**Data provided**

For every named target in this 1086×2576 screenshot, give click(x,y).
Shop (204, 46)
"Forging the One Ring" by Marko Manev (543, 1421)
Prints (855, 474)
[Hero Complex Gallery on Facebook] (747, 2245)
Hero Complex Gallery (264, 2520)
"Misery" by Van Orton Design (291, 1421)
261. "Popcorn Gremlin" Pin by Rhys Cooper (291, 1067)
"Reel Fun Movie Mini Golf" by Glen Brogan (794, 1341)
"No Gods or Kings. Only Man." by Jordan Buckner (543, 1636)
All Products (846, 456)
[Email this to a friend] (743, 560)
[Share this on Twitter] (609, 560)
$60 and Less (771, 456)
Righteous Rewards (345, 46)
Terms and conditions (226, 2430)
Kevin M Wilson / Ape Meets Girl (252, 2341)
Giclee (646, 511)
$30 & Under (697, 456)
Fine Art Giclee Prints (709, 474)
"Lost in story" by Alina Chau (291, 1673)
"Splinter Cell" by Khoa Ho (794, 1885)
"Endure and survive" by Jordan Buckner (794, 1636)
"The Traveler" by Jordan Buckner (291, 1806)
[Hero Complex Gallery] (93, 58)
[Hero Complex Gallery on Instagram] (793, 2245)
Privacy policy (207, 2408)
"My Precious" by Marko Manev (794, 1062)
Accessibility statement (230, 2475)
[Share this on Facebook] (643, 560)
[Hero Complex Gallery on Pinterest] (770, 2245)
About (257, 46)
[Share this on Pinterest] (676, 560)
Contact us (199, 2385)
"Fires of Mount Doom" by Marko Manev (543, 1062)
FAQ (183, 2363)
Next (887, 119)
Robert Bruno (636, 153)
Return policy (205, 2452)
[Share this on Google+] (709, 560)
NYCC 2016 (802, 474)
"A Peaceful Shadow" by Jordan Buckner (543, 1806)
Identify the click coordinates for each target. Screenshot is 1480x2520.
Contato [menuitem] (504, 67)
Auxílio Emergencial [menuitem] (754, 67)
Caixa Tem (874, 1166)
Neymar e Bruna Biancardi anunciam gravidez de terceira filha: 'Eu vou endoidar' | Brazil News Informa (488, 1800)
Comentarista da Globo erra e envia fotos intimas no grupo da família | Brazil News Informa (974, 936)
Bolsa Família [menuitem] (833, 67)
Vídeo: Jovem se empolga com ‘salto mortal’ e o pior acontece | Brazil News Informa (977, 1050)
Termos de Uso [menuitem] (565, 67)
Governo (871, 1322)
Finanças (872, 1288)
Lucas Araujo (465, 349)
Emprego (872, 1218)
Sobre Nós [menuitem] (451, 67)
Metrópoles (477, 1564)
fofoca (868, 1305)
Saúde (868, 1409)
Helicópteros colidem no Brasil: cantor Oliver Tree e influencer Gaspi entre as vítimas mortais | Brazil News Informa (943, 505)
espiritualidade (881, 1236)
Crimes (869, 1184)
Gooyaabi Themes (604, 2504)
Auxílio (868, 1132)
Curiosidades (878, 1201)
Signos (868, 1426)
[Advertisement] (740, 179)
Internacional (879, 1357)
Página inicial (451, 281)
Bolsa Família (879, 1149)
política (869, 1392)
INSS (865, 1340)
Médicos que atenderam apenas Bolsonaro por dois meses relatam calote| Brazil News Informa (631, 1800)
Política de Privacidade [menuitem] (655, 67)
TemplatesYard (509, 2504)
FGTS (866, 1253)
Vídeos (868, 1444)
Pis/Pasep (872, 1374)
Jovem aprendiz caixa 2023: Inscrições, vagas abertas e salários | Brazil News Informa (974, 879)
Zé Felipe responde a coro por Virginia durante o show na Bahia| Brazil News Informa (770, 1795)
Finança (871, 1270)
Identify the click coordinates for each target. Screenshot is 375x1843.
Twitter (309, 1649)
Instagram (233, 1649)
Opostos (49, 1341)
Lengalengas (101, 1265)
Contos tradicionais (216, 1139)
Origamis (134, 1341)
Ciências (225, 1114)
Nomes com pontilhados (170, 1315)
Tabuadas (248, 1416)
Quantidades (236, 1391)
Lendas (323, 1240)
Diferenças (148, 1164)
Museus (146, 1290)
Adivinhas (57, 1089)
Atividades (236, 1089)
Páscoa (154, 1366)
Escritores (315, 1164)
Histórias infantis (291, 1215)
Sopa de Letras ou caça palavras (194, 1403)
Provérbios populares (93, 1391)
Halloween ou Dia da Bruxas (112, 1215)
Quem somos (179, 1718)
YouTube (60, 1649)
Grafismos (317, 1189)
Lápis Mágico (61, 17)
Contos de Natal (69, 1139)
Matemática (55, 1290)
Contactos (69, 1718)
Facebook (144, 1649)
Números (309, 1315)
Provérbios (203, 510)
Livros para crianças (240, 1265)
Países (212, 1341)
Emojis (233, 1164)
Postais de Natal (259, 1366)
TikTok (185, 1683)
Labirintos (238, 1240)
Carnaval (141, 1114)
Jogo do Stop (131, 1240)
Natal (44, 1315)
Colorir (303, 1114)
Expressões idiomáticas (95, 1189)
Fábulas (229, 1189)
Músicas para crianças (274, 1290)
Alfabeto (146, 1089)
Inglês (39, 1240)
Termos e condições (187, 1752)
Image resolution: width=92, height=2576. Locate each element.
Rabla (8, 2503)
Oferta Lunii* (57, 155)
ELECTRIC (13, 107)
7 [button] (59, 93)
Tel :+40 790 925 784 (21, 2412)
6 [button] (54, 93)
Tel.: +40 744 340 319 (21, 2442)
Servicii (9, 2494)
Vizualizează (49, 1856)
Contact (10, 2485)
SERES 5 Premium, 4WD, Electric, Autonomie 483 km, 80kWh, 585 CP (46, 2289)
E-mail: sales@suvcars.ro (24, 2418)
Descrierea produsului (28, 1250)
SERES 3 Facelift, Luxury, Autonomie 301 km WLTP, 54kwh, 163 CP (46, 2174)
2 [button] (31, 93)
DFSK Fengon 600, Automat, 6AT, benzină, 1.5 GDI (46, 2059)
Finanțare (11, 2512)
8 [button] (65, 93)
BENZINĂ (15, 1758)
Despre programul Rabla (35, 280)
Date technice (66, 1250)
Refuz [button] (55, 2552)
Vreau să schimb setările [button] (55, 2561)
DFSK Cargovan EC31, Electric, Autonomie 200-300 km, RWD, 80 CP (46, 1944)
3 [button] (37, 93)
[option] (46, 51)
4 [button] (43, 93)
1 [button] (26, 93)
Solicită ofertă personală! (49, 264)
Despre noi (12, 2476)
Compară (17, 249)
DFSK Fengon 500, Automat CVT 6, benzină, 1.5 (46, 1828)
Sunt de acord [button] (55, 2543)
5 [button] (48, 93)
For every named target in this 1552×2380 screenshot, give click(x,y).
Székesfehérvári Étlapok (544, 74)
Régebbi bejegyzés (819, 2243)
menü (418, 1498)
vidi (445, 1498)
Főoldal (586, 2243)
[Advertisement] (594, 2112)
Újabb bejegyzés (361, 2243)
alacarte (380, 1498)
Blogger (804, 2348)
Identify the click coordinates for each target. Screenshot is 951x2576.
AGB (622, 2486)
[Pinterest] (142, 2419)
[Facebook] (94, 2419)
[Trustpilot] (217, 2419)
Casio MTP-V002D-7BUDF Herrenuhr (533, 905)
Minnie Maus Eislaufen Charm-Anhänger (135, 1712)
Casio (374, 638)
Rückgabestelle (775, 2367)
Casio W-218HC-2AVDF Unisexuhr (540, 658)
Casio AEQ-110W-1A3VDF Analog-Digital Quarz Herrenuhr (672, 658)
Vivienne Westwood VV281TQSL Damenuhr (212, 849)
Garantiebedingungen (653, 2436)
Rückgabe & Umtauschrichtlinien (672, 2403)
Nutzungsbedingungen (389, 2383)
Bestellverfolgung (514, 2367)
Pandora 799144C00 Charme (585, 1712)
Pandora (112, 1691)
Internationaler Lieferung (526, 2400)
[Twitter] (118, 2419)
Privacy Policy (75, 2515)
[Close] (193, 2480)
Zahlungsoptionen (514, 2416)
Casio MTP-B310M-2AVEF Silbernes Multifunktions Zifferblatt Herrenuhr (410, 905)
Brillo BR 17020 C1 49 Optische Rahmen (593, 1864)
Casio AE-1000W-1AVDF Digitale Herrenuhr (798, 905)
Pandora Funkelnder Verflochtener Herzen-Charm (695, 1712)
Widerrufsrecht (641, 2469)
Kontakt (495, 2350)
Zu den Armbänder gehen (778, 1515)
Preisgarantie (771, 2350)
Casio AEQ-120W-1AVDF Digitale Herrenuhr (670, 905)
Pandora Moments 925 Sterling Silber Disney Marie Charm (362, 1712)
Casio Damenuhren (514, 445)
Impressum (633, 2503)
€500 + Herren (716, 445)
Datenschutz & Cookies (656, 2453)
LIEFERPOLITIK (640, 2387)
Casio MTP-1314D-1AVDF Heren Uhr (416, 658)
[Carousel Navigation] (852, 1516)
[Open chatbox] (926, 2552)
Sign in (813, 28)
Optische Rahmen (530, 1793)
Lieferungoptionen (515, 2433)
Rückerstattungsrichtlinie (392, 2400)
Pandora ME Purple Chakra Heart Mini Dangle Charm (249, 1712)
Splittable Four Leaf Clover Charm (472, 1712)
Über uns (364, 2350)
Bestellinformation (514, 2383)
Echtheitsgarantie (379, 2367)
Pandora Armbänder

**Assigned task**
Look in the material above for the line with "DFSK Cargovan EC31, Electric, Autonomie" and the line with "Blogger (804, 2348)", and transcribe exactly those lines and all lines between them, nothing more.

**Exercise answer**
DFSK Cargovan EC31, Electric, Autonomie 200-300 km, RWD, 80 CP (46, 1944)
3 [button] (37, 93)
[option] (46, 51)
4 [button] (43, 93)
1 [button] (26, 93)
Solicită ofertă personală! (49, 264)
Despre noi (12, 2476)
Compară (17, 249)
DFSK Fengon 500, Automat CVT 6, benzină, 1.5 (46, 1828)
Sunt de acord [button] (55, 2543)
5 [button] (48, 93)
For every named target in this 1552×2380 screenshot, give click(x,y).
Székesfehérvári Étlapok (544, 74)
Régebbi bejegyzés (819, 2243)
menü (418, 1498)
vidi (445, 1498)
Főoldal (586, 2243)
[Advertisement] (594, 2112)
Újabb bejegyzés (361, 2243)
alacarte (380, 1498)
Blogger (804, 2348)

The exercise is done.